_QUOTED TEXT:_
•••

Several additional arguments can be used to customize the model. For example, we can use different choice rules—the “logistic” choice rule is the default, but the “probit” and “power” choice rules are also available (see this tutorial for more details):

# Probit choice rule:
mod <- td_bcnm(td_bc_single_ptpt, discount_function = 'exponential', choice_rule = 'probit')
# Power choice rule:
mod <- td_bcnm(td_bc_single_ptpt, discount_function = 'exponential', choice_rule = 'power')

Error rates

It is also possible to fit an error rate $\epsilon$ that describes the probability of the participant making a response error (see Vincent, 2015). I.e.: $P(\text{imm}) = \epsilon + (1 - 2\epsilon) g^{-1}[\eta]$ where $P(\text{imm})$ is the probability of choosing the immediate reward, $g$ is the link function, and $\eta$ is the linear predictor.

data("td_bc_study")
# Select the second participant
second_ptpt_id <- unique(td_bc_study$id)[2]
df <- subset(td_bc_study, id == second_ptpt_id)
mod <- td_bcnm(df, discount_function = 'exponential', fit_err_rate = T)
plot(mod, type = 'endpoints', verbose = F)
lines(c(0, 1), c(0, 0), lty = 2)
lines(c(0, 1), c(1, 1), lty = 2)

•••

_EXERCISES:_
a) Answer these about the model-fitting excerpt, one answer per line:
(i) Which choice rule is the default?
(ii) What probability does the error rate describe?
(iii) Which participant does the code select from the study data?
b) Translate this sentence from the model-fitting excerpt into Spanish: "Several additional arguments can be used to customize the model."
c) Duplicate the part of the model-fitting excerpt between "Error rates" and "fit_err_rate = T)", inclusive.

•••

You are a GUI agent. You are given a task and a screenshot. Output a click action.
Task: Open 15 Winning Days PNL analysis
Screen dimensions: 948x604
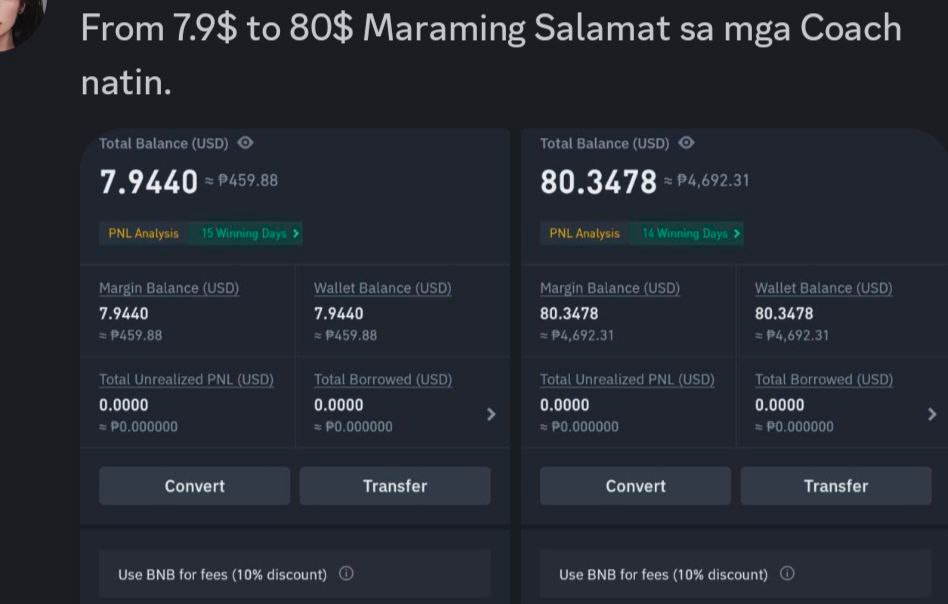pyautogui.click(x=249, y=233)
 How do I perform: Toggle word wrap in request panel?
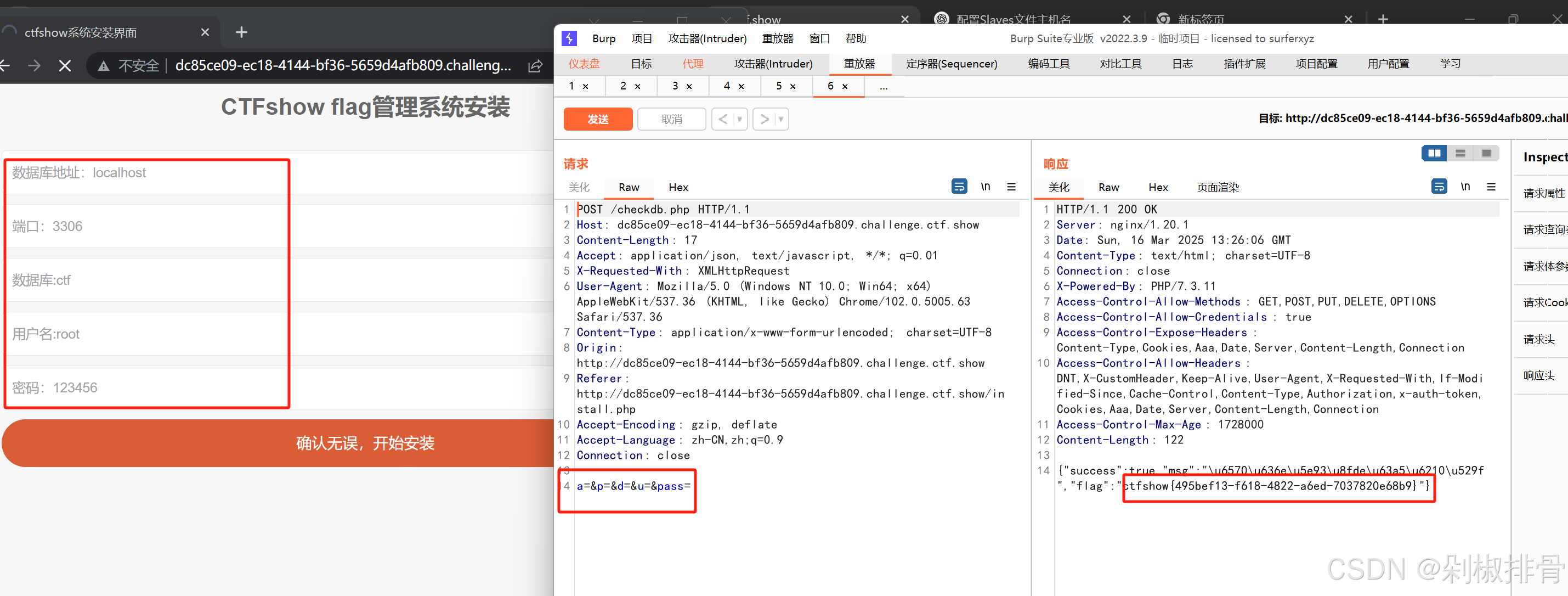[959, 186]
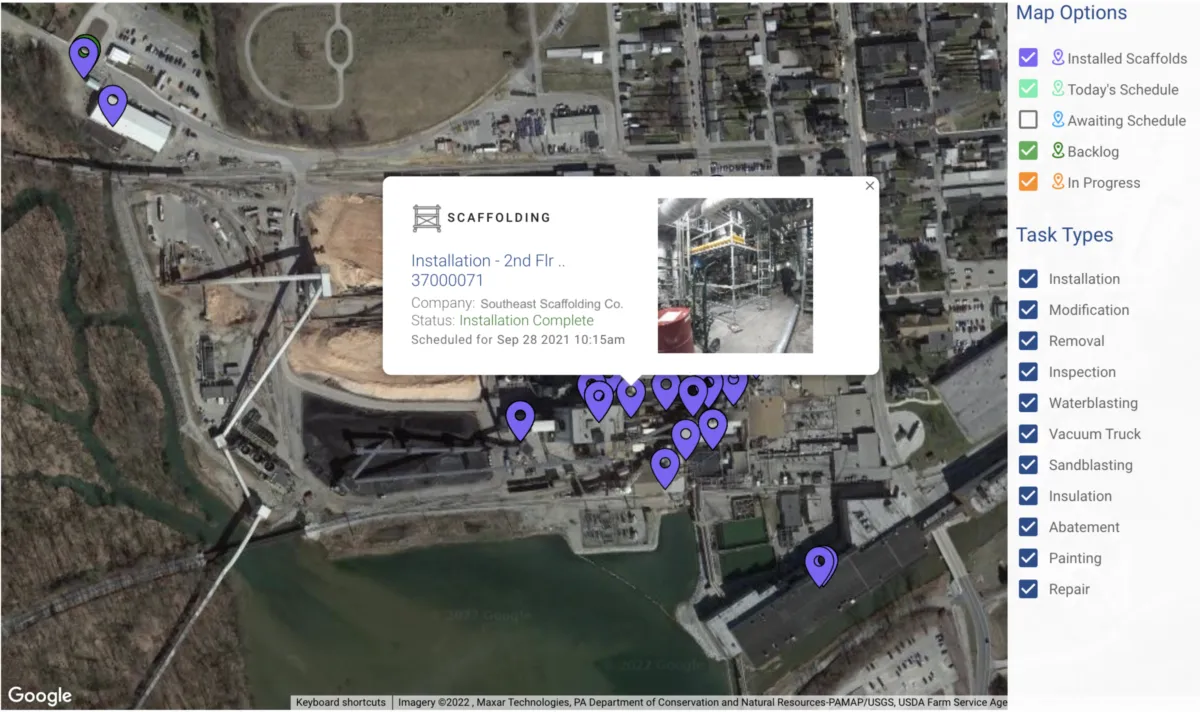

•••

_ANSWERS TO THE EXERCISE:_
a)
(i) The logistic choice rule.
(ii) The probability of the participant making a response error.
(iii) The second participant.

b) Se pueden usar varios argumentos adicionales para personalizar el modelo.

c)
Error rates

It is also possible to fit an error rate $\epsilon$ that describes the probability of the participant making a response error (see Vincent, 2015). I.e.: $P(\text{imm}) = \epsilon + (1 - 2\epsilon) g^{-1}[\eta]$ where $P(\text{imm})$ is the probability of choosing the immediate reward, $g$ is the link function, and $\eta$ is the linear predictor.

data("td_bc_study")
# Select the second participant
second_ptpt_id <- unique(td_bc_study$id)[2]
df <- subset(td_bc_study, id == second_ptpt_id)
mod <- td_bcnm(df, discount_function = 'exponential', fit_err_rate = T)